Stored records:

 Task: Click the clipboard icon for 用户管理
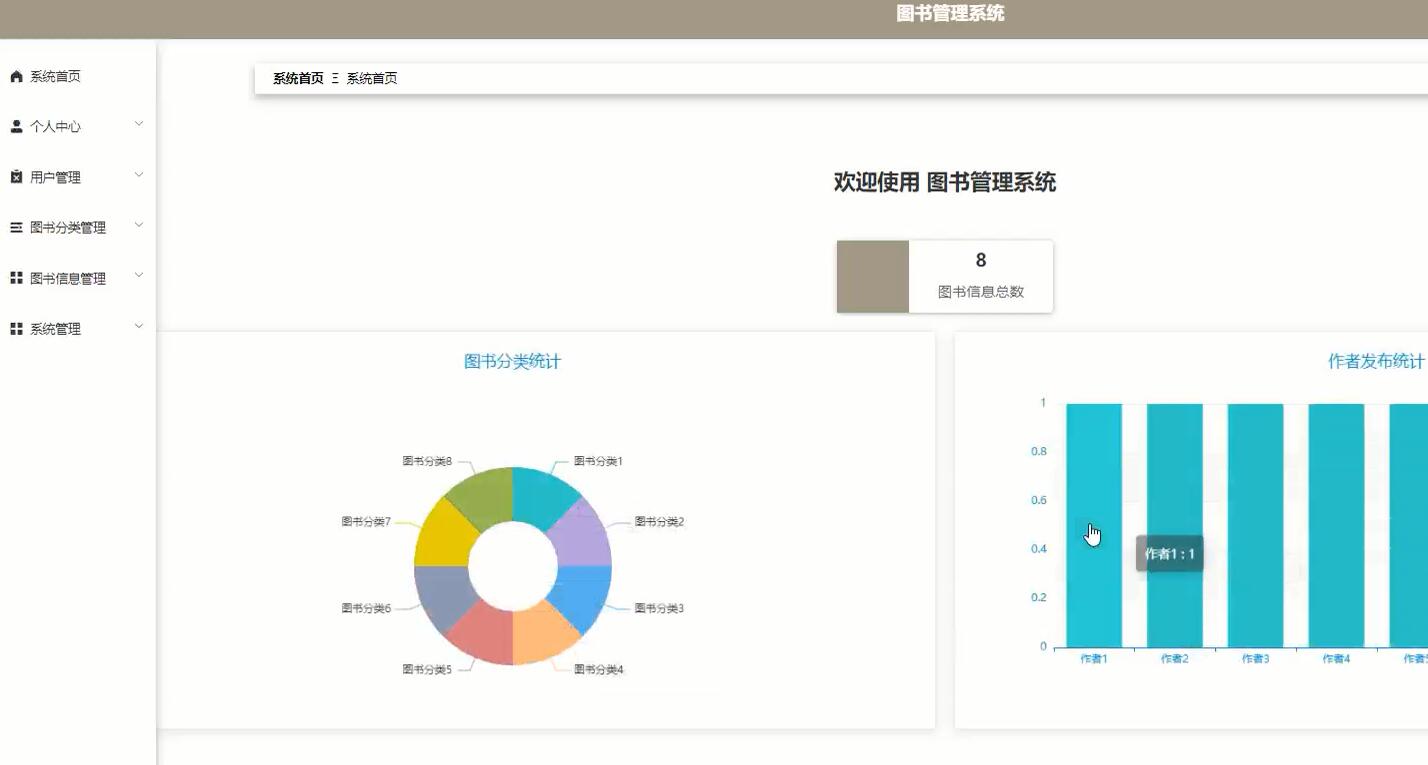(16, 177)
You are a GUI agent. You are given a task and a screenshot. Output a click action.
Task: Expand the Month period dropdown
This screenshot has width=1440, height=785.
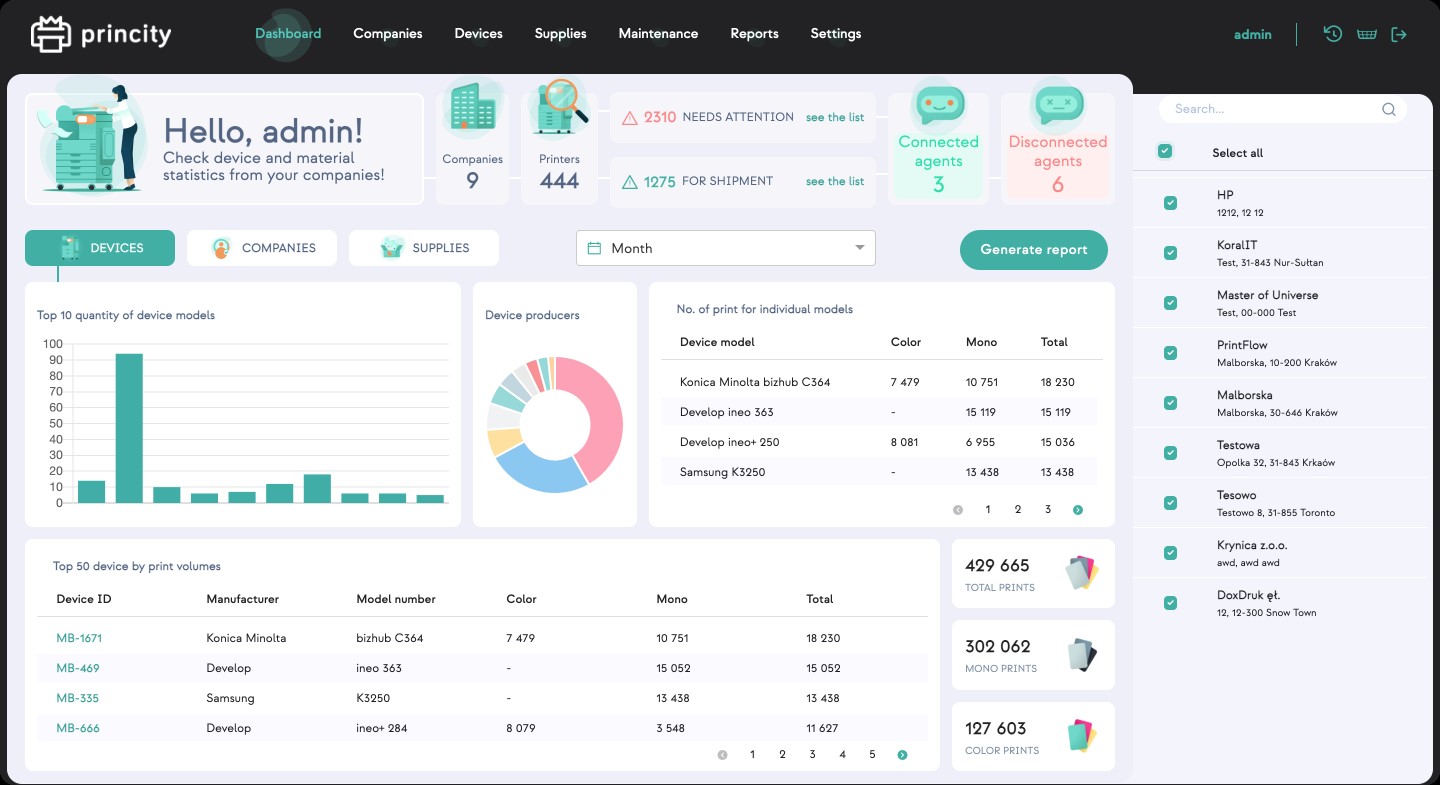[726, 248]
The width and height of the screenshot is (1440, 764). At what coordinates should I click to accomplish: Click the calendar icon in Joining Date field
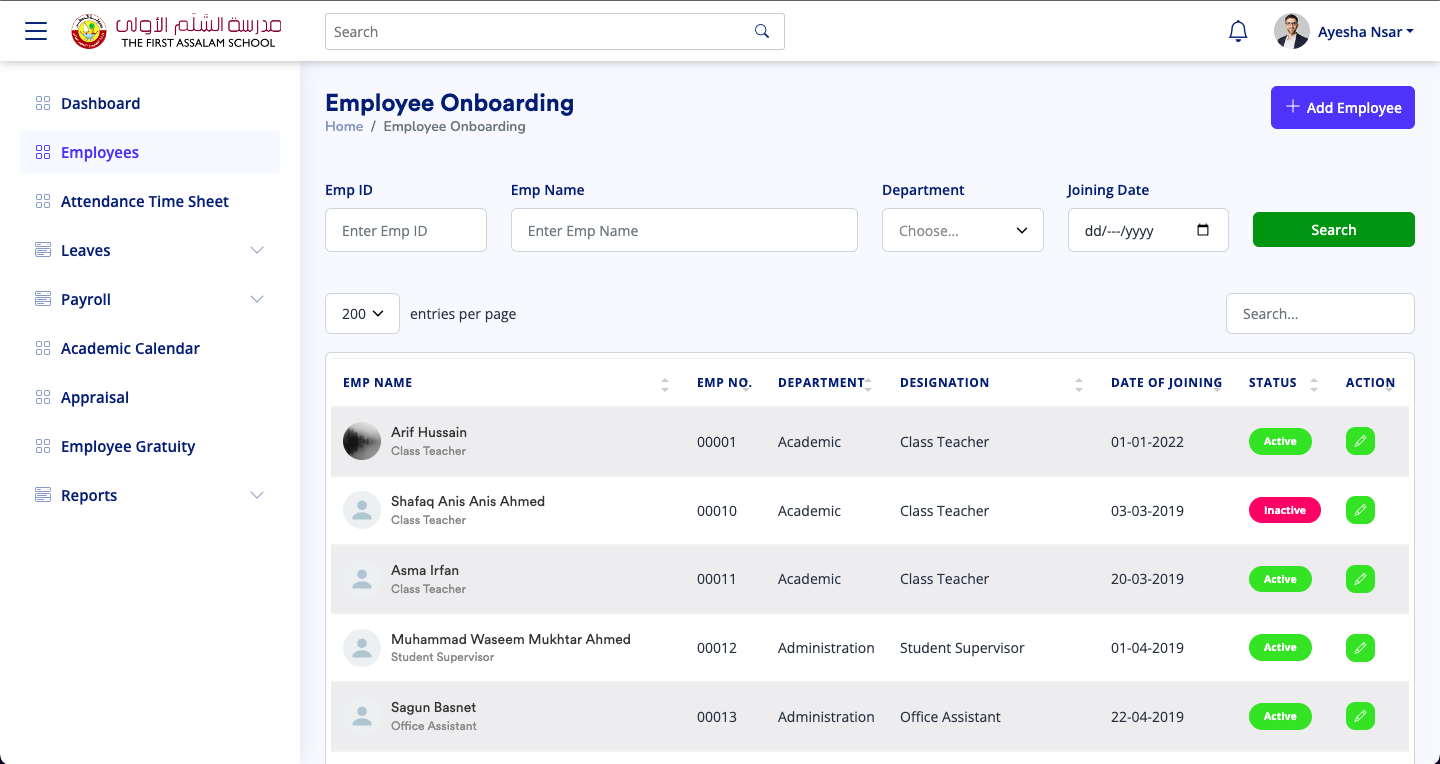(1205, 230)
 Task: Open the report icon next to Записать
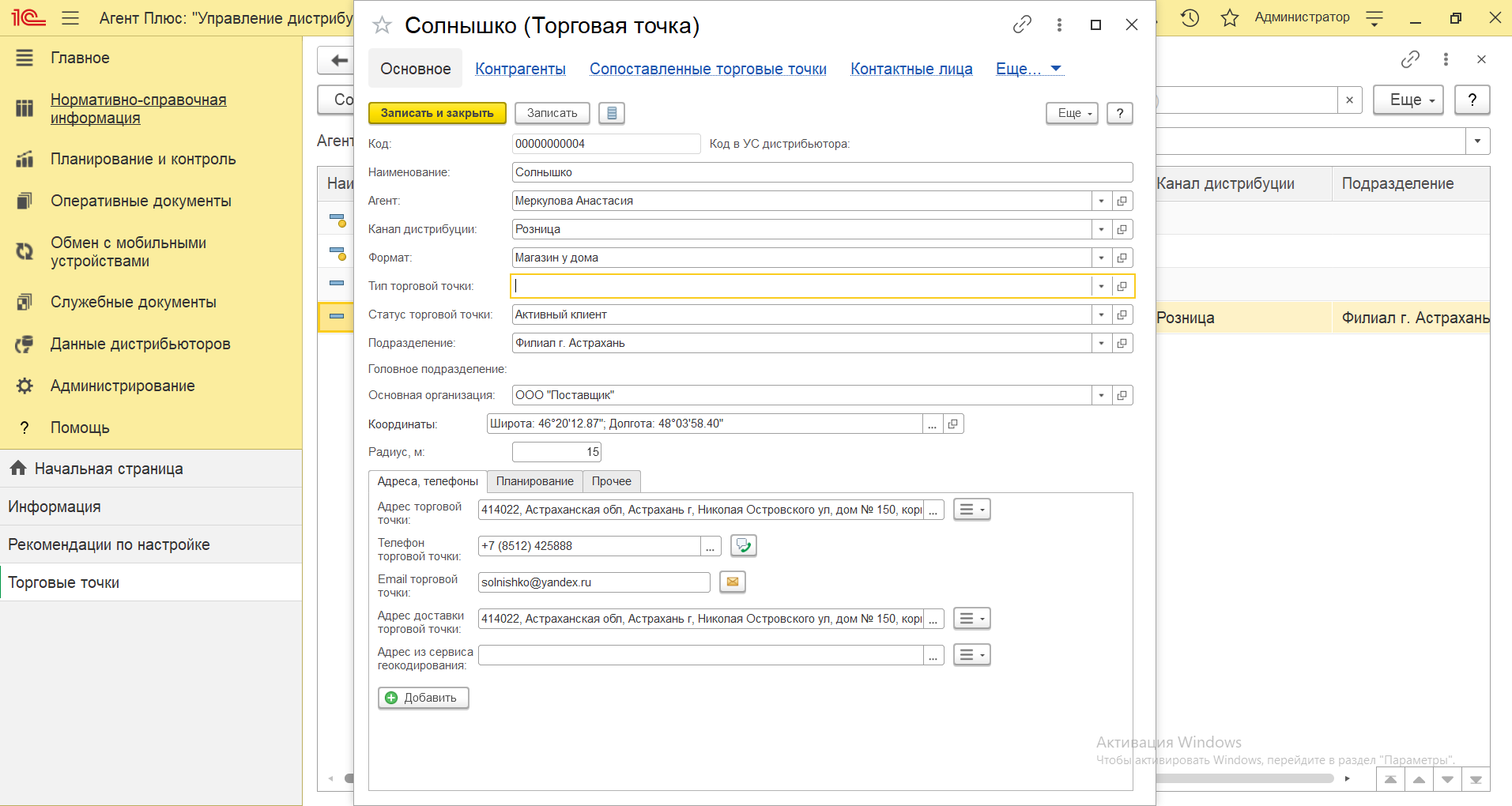[x=612, y=113]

GOAL OF THE EXERCISE:
Lines from the one containing "This screenshot has width=1440, height=785." through the final line of the entries above are to be retyped exactly, with every picture left out.

EXERCISE OUTPUT:
This screenshot has width=1440, height=785.
[726, 248]
The width and height of the screenshot is (1440, 764). At what coordinates should I click to accomplish: Click the calendar icon in Joining Date field
(1205, 230)
 Task: Open the report icon next to Записать
[x=612, y=113]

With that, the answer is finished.